70 Liters to Survive: How Gaza’s Displaced Families Are Fighting a Daily Battle for Water

Gaza Herald – For hundreds of thousands of displaced Palestinians in Gaza, access to water has become a struggle for survival. As summer temperatures soar and Israel’s blockade continues to restrict essential supplies, many families are forced to survive on as little as 70 liters of water per week, barely enough to meet the most basic human needs.

Across displacement camps, the arrival of a water truck has become a critical weekly event around which entire families organize their lives. Parents rush to fill containers before supplies run out, while children carry heavy jerrycans through crowded camps. Every liter is carefully rationed for drinking, cooking, washing, and medical needs, turning water into one of Gaza’s most precious resources.

In a camp west of Gaza City, nine-year-old Kinan races to collect water for his family of eleven. Suffering from neurological illness and injuries caused by Israeli attacks, he requires clean water to take medication. His mother says every drop must be accounted for, often reducing water allocated for cooking and cleaning to ensure her son can continue treatment.

The burden falls particularly heavily on women and children. In another displacement camp, elderly mother Fathiya Hamad and her daughters, who lost multiple family members during the war, now shoulder the responsibility of carrying water, gathering firewood, and sustaining an entire household alone. Heavy containers leave them with chronic pain, yet they continue the exhausting routine week after week.

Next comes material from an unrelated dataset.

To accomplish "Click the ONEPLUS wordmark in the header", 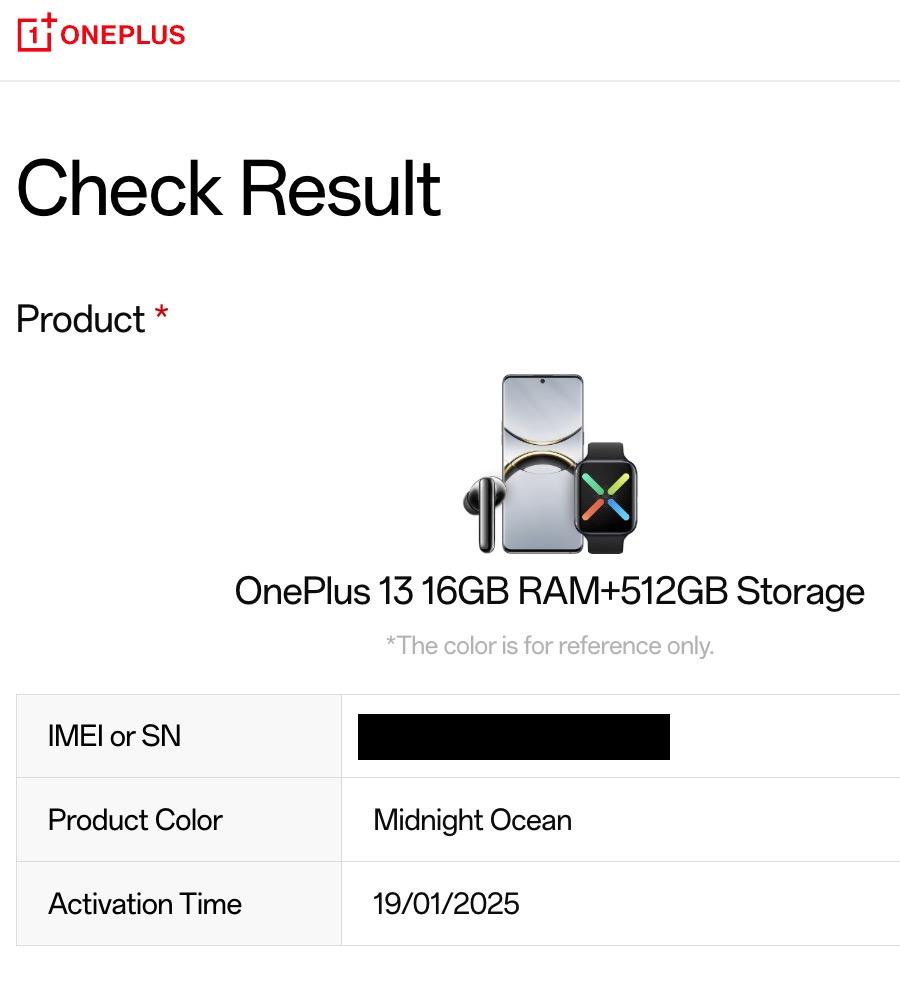I will pos(123,35).
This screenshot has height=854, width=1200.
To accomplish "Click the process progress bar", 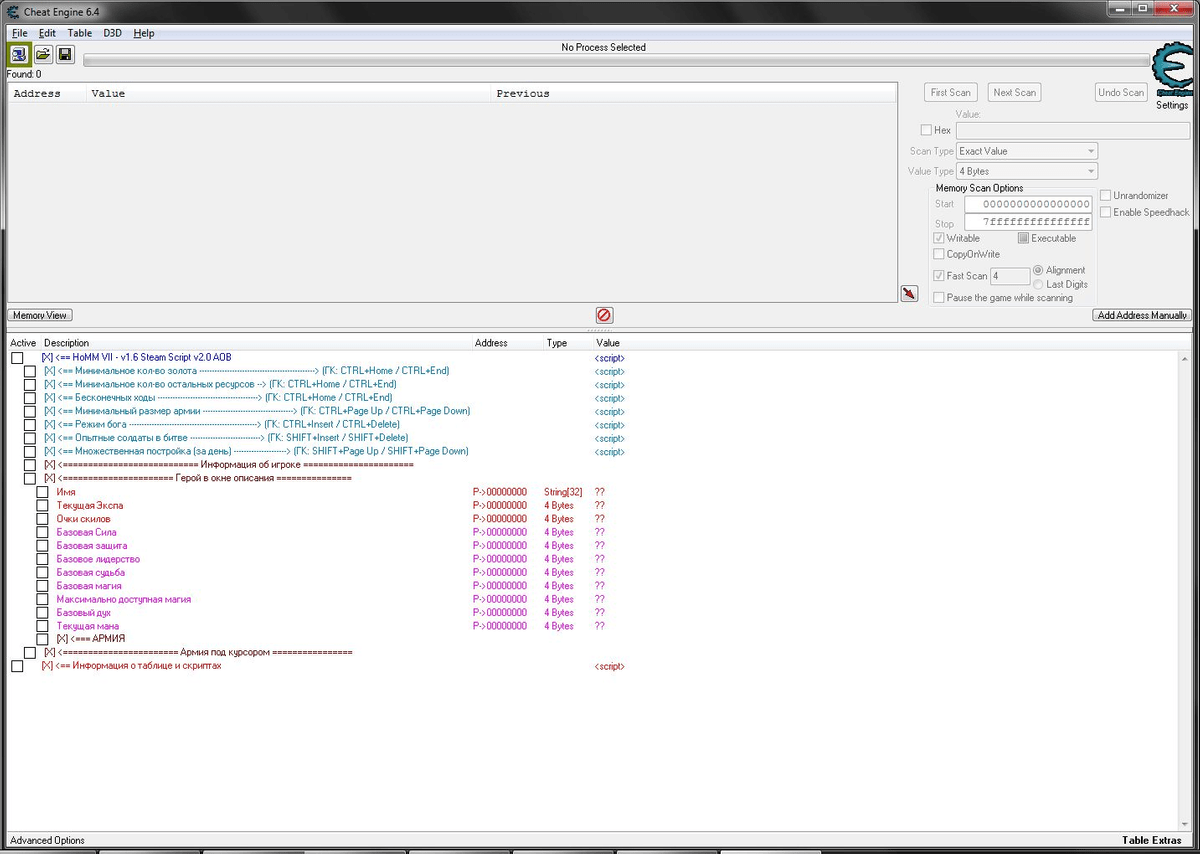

Humanitarian agencies have repeatedly warned that Gaza’s water crisis is reaching catastrophic levels. Large portions of the territory’s water and sanitation infrastructure have been destroyed, while fuel shortages and restrictions on essential equipment continue to hamper repair efforts. The result is a growing public health emergency that threatens millions with dehydration, disease, and worsening living conditions.

For Gaza’s displaced families, the struggle for water is no longer merely a humanitarian challenge; it has become a daily test of endurance under siege. Behind every container filled and every liter saved lies a story of resilience as Palestinians continue to fight for the most basic necessity of life amid one of the gravest humanitarian crises in modern history.